The Department of Health has finally unveiled its long-awaited information strategy, setting out the future for...
IT in the NHS after the demise of the troubled National Programme for IT (NPfIT).
Giles Wilmore, senior responsible owner for the strategy, says the plans include a single web portal for health information, the creation of system standards, and encouraging patients to take control of their own health data.
The information strategy has been in gestation for some time, partly due to delays in the government’s controversial health reforms being pushed through Parliament. Now it has been released, the document aims to put informatics at the heart of delivering effective health services.
One key plan is to create a single portal next year for the public to access information on health and social care.
“There is a mass of information on the internet and people don’t necessarily know where to look,” said Wilmore who took over responsibility of the strategy following the departure of former NHS CIO Christine Connolly last year.
“When the current NHS Choices contract comes up for renewal in 2013, we will look to re-procure a new integrated single website offer. We will work with the new agencies to develop tender specs to go out sometime next year," he said.
“It wouldn’t necessarily be all information from the government, but also credible third-party charities and voluntary sectors – respectable information experts. So it would be much more a service where we would provide core information packaged through that website, and linking with those other providers.”
Wilmore said the department won't axe the information on NHS Choices, which gets around 14 million hits a month, but would use it as a portal to access other information: “It’s a very valuable resource and a respected website, which reduces pressure on the NHS.”
The creation of standards will be crucial to health informatics, as the department moves away from the “provide all” systems approach under NPfIT to a “connect all” emphasis, with local commissioning groups procuring their own IT. As such, the department intends to create uniform standards for clinical terminology, coding and interoperability between systems.
Under section nine of the Health and Social Care Bill, the department will have the power to set information standards and make them legally enforceable for the first time. Previously standards were set through the letting large, national contracts under NPfIT.
“But as we move away from that approach we wouldn’t have strong contractual levers if we didn’t set minimum standards centrally,” said Wilmore.
“We are already discussing standards with [IT trade association] Intellect and other trade bodies about how can work together in future to develop standards so we have full interoperability, so system suppliers in the future know the standards they have to meet and when we move to a more devolved system of procuring and upgrading IT in trusts, they will be able to share information appropriately between organisations because they will have fully interoperable systems. We are working with the industry to develop a timetable as to what the crucial standards are and how to embed them," he said.
Setting standards on APIs [application programming interfaces] will also help in encouraging software developers to use information, he said: “We have to be clear about how we allow people to get interfaces between those systems, so we need to develop a roadmap in setting standards.”
Recognising the informatics profession
Another key theme is reinforcing informatics as a profession within the NHS.
“Informaticians in terms of IT specialists, have historically been undervalued and marginalised as ‘the techies’. But actually good information and knowledge systems is the bedrock of any public services. We are keen to promote that and to recognise it, but also encourage other staff to enhance their informatics skills," said Wilmore.
“We are backing the concepts of chief clinical information officers to promote the importance of clinical information being the bedrock of quality care and seeing what we can do to enhance quality of informatics training in curriculum," he said.
“We are not being prescriptive about one model. We learnt from the experience of the history of the national programme that every need will be slightly different. It is more about recognising information services as a key role within organisations, promoting and championing that.”

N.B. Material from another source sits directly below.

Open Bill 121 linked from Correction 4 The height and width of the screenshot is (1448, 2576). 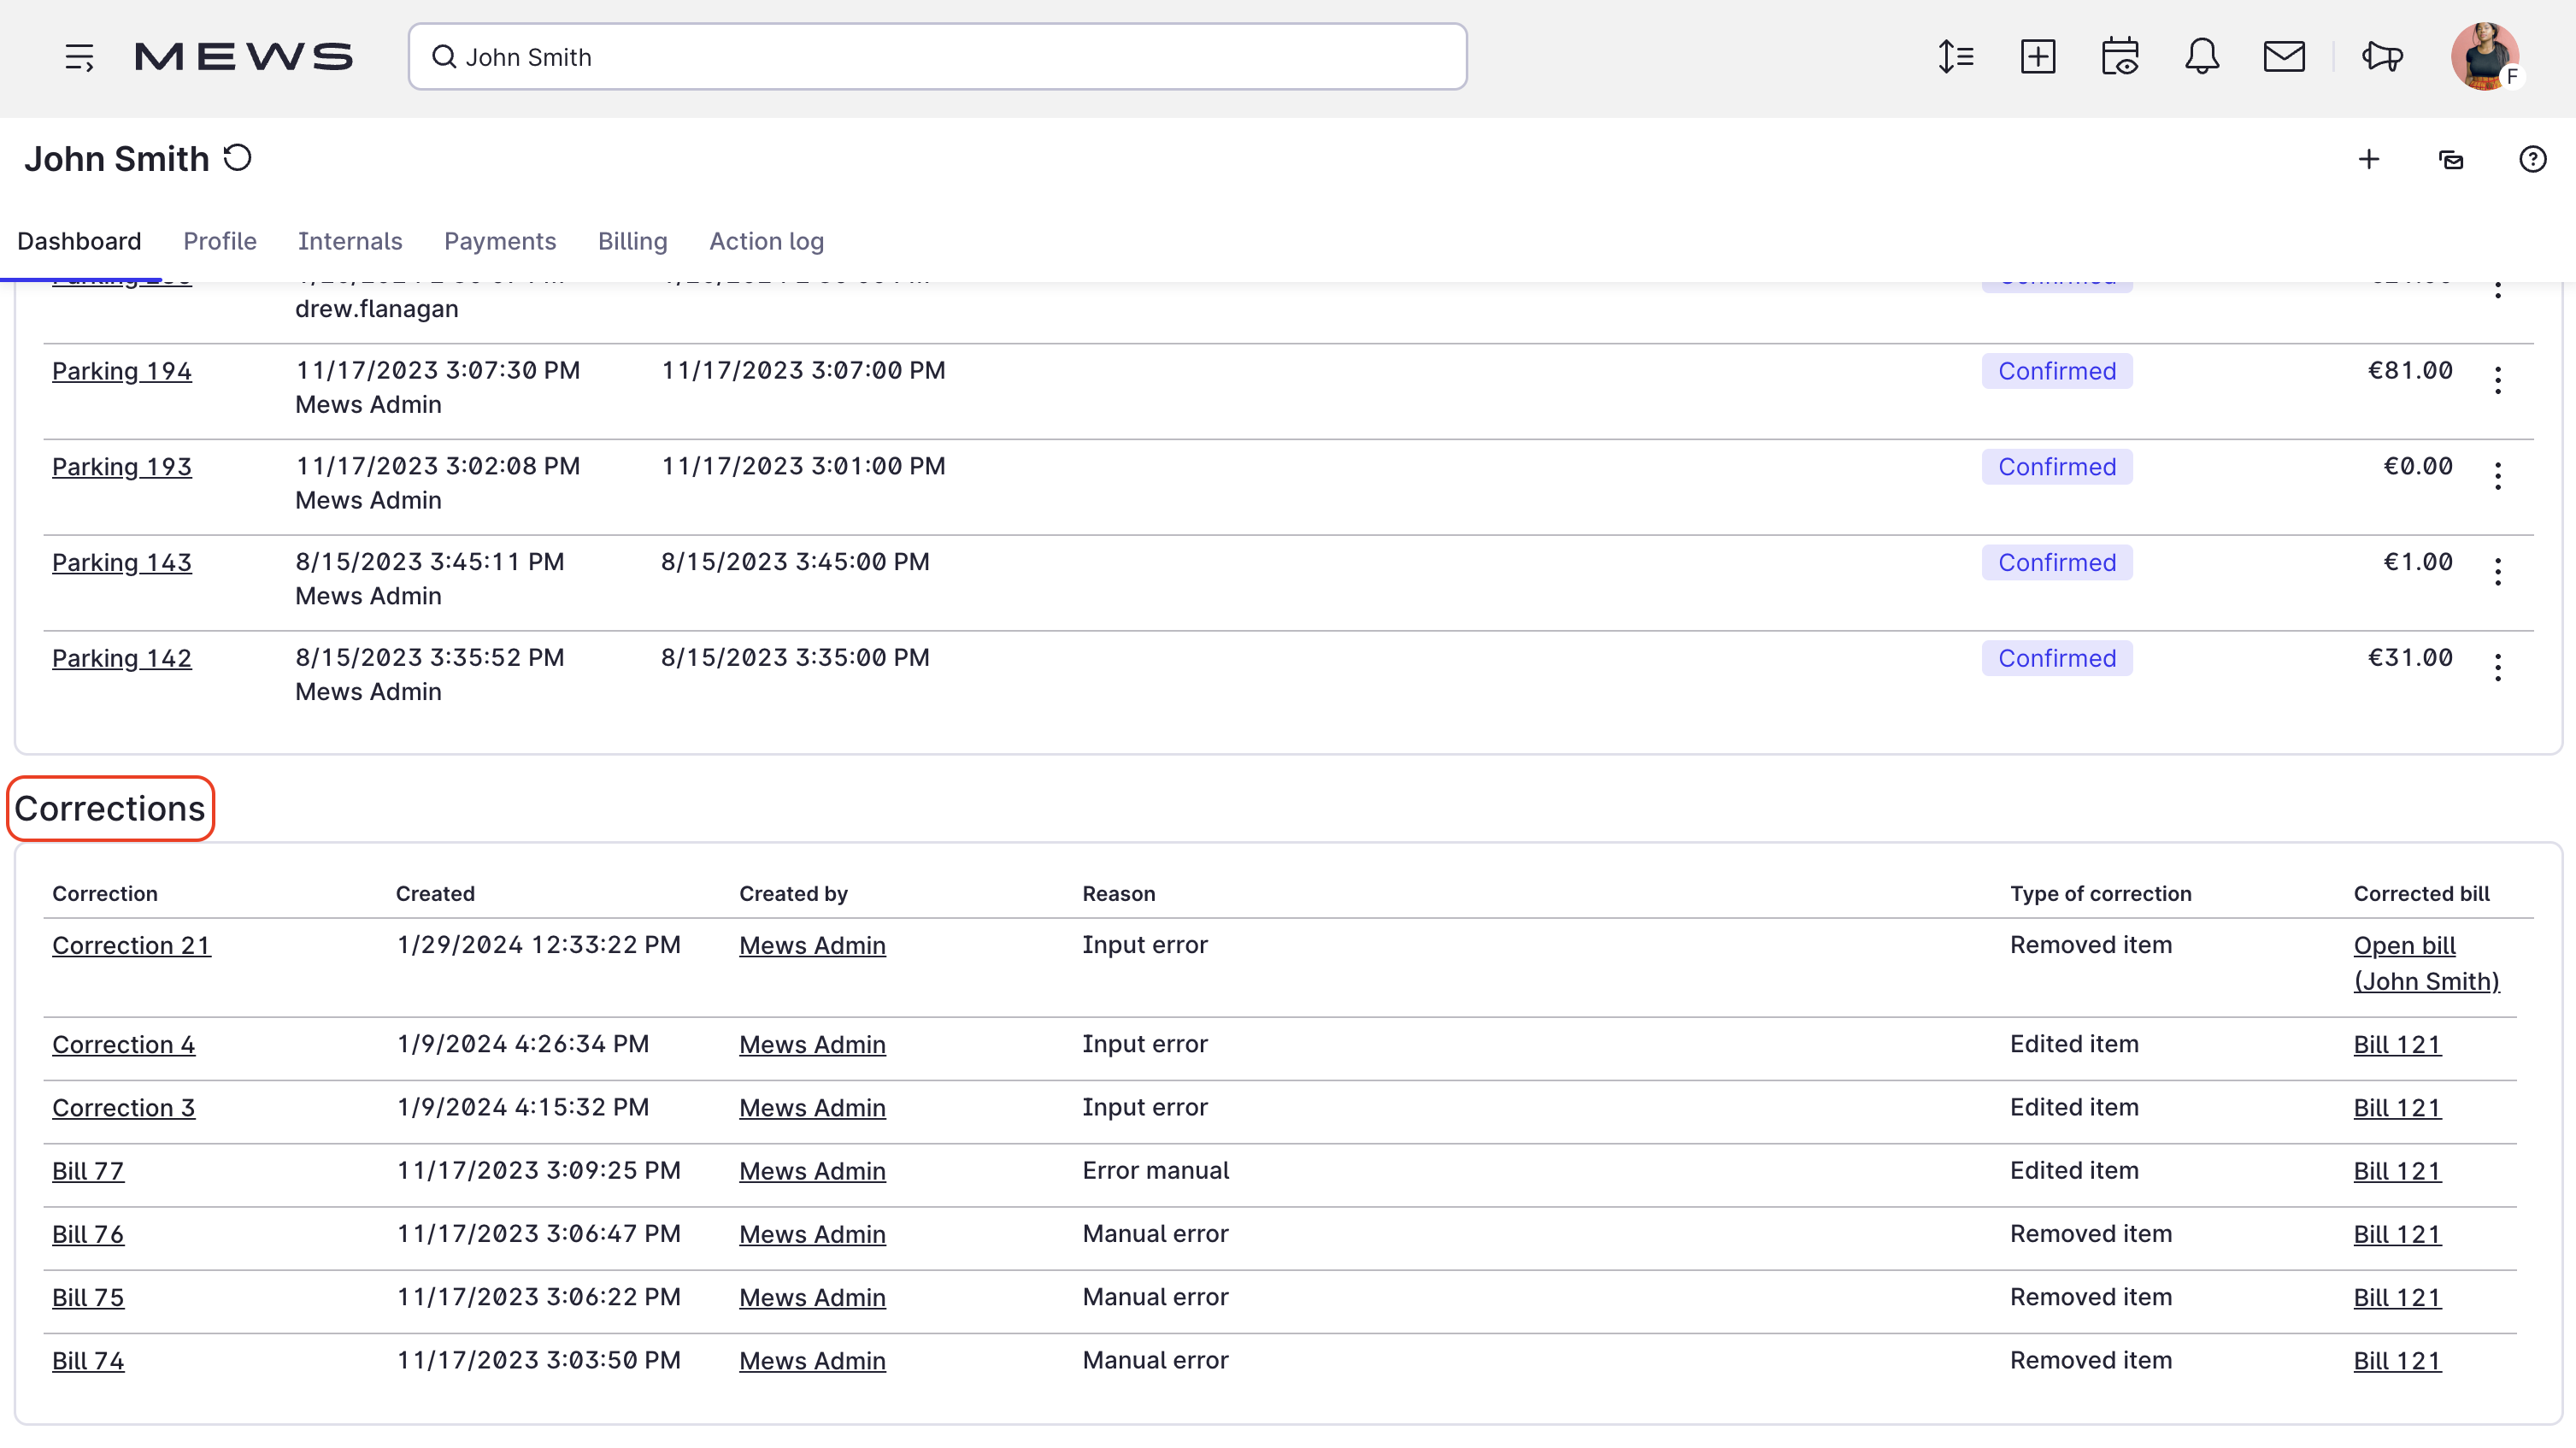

Wilmore said the focus for electronic patient records is to start with GP records as they are more routinely held electronically and are the primary gateway to the health service for most people - a complete change from the centrally-led approach to patient records embodied in the defunct NPfIT. Patients will be able to access their own health records electronically and book appointments with GPs online by 2015.
The department’s longer-term strategy aims to allow patients and the public to access other records, in areas such as community health, social care and mental health.
“We have no specific timetable [for these areas] as our policy is moving away from the National Programme for IT – we are encouraging trusts and other organisations to develop system which best meet local needs,” he said.
Wilmore said the ambitions of the strategy are already being practiced within pockets of the NHS, but said the challenge will be getting it embedded in the mainstream.
“The biggest challenge is culture and attitude, and I don’t meant that in a pejorative sense. The reality is people are used to working in certain ways. But in other part of society technology is radically transforming the way we access services," he said.
“The blockage is not technology. People need to understand there is an easy and more effective way of accessing those services, and healthcare professionals need to recognise there are benefits for them too. Areas like health by definition involve a lot of face-to-face, consultation, diagnosis. But a lot of things we do don’t require two people to be in the same room together.”